Palestine, which has already been designated by a popular catchword as the target of emigration, cannot be considered as such because its absorptive capacity for a mass influx of Jews is insufficient. Under pressure of Arab resistance the British Mandatory Government has limited Jewish immigration into Palestine to a minimum.

At first the emigration of German Jews to Palestine received extensive support from Germany through the conclusion of an agreement with Jewish representatives in Palestine permitting the transfer of Jewish funds by means of additional exports (the Ha’avara Agreement).** Apart from the fact that this method enabled only a small number of well-to-do Jews to emigrate, but not the mass of Jews without property, there were also basic considerations of principle and of foreign policy which created an objection to this form of emigration: the transfer of Jewish property from Germany contributed in no small measure to the development of a Jewish State in Palestine. But Germany is obliged to discern the danger in the creation of a Jewish State, which even in a miniature form could provide world Jewry with a basis for action similar to that of the Vatican State for political Catholicism, and could absorb only a fraction of the Jews. The realization that Jewry will always be the implacable enemy of the Third Reich forces us to the decision to prevent any strengthening of the Jewish position. A Jewish State would give world Jewry increased power in international law and relations. Alfred Rosenberg formulated this thought in his address at Detmold on January 15, 1939, in the follmanner:

"Jewry is striving today for a Jewish State in Palestine. Not in order to offer a home to Jews from all over the world, however, but for other reasons: world Jewry must have a little miniature state in order to send ambassadors and delegates with extraterritorial rights to all countries in the world and through them to promote its lust for domination. But above all they want a center for Jewry, a Jewish State where Jewish swindlers from the whole world can be given refuge when they are pursued by the police of other countries, supplied with new passports and then sent to other parts of the world. It would be desirable if the friends of the Jews in the world, and particularly in Western democracies, which have at their command so much space all over earth, were to provide the Jews with an area outside Palestine, but of course not in order to set up a Jewish State, but a Reservation for the Jews."
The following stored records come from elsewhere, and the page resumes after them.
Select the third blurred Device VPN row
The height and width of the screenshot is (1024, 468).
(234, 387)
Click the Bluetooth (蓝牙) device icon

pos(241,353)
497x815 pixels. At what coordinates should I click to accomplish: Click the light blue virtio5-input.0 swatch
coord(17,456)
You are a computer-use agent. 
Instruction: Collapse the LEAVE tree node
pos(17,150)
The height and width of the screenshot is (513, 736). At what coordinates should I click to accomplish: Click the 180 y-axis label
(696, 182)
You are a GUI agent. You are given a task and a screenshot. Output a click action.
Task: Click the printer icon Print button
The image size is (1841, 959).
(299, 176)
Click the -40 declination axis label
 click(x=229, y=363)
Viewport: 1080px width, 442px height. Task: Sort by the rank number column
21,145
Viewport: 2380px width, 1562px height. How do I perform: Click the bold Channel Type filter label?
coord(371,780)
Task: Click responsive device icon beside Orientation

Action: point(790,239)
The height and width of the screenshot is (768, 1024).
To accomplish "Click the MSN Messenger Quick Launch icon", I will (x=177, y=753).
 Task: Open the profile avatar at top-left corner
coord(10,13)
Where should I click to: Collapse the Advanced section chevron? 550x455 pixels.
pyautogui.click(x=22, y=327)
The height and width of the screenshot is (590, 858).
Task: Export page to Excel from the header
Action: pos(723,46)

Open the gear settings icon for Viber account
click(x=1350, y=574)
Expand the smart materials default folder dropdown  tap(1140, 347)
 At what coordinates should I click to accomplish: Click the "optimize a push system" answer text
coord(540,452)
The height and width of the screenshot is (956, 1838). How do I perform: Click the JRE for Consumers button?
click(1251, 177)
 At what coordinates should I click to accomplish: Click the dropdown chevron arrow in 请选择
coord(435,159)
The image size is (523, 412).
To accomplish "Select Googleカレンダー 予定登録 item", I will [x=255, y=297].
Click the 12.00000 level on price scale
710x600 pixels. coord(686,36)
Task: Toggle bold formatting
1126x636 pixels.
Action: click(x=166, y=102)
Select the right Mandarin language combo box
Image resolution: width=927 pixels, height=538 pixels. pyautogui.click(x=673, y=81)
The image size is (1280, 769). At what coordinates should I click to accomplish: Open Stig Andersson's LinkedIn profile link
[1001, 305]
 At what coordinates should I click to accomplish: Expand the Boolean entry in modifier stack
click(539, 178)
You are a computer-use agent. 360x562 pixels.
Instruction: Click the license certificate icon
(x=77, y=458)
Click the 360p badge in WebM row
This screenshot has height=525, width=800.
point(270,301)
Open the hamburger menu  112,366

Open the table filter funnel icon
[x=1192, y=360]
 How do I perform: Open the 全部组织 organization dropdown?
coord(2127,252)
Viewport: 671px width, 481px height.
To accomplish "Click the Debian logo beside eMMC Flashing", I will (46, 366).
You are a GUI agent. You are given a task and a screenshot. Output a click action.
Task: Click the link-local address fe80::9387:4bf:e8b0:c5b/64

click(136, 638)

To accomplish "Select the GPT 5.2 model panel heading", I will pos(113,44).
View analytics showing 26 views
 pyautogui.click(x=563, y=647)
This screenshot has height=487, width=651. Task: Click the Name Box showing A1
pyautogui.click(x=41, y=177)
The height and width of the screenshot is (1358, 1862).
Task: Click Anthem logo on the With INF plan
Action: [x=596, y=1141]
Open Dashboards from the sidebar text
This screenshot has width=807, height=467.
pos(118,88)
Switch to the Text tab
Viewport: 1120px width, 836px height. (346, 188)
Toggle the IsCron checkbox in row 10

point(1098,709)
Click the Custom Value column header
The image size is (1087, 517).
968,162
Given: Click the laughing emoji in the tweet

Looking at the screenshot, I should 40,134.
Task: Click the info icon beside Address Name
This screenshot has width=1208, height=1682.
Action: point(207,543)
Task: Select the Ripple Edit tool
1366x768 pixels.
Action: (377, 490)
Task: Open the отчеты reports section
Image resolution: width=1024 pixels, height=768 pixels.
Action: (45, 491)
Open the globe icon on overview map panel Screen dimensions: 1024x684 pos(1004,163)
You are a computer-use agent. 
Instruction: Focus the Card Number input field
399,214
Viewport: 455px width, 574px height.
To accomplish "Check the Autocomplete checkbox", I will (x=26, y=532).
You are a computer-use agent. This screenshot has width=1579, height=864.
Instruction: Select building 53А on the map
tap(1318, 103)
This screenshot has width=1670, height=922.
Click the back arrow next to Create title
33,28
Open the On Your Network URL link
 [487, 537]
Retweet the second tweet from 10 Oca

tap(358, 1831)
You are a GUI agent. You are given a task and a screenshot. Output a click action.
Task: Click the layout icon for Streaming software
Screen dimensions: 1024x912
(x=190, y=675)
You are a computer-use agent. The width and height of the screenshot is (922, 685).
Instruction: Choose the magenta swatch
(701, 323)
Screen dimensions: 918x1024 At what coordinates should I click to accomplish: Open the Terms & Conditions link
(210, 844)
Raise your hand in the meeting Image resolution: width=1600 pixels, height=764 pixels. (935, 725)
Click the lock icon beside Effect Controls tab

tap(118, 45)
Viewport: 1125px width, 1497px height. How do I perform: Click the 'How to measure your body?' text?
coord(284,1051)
That is the program of German foreign policy as regards the Jewish question. Germany has an important interest in seeing the splintering of Jewry maintained. Those who argue that this will cause the creation of sources of boycott and anti-German centers all over the world disregard a development already evident, that the influx of Jews arouses the resistance of the native population in all parts of the world and thus provides the best propaganda for Germany’s policy towards the Jews.

In North America, in South America, in France, in Holland, Scandinavia and Greece – wherever the stream of Jewish migrants has poured in, a clear increase in anti-Semitism has already been recorded. It must be an aim of German foreign policy to strengthen this wave of anti-Semitism....

The poorer the Jewish immigrant is and the greater the burden he constitutes for the country into which he has immigrated, the stronger the reaction will be in the host country, and the more desirable the effect in support of German propaganda. The aim of this German policy is a future international solution of the Jewish question, dictated not by false pity for a "Jewish religious minority that has been driven out" but by the mature realization by all nations of the nature of the danger that Jewry spells for the national character of the nations.

for/Schumburg

Akten zur deutschen auswaertigen Politik 1918-1945 ("Documents on German Foreign Policy 1918-1945"), series D (1937-1945), Vol. V, Baden-Baden, 1953, pp. 780-785.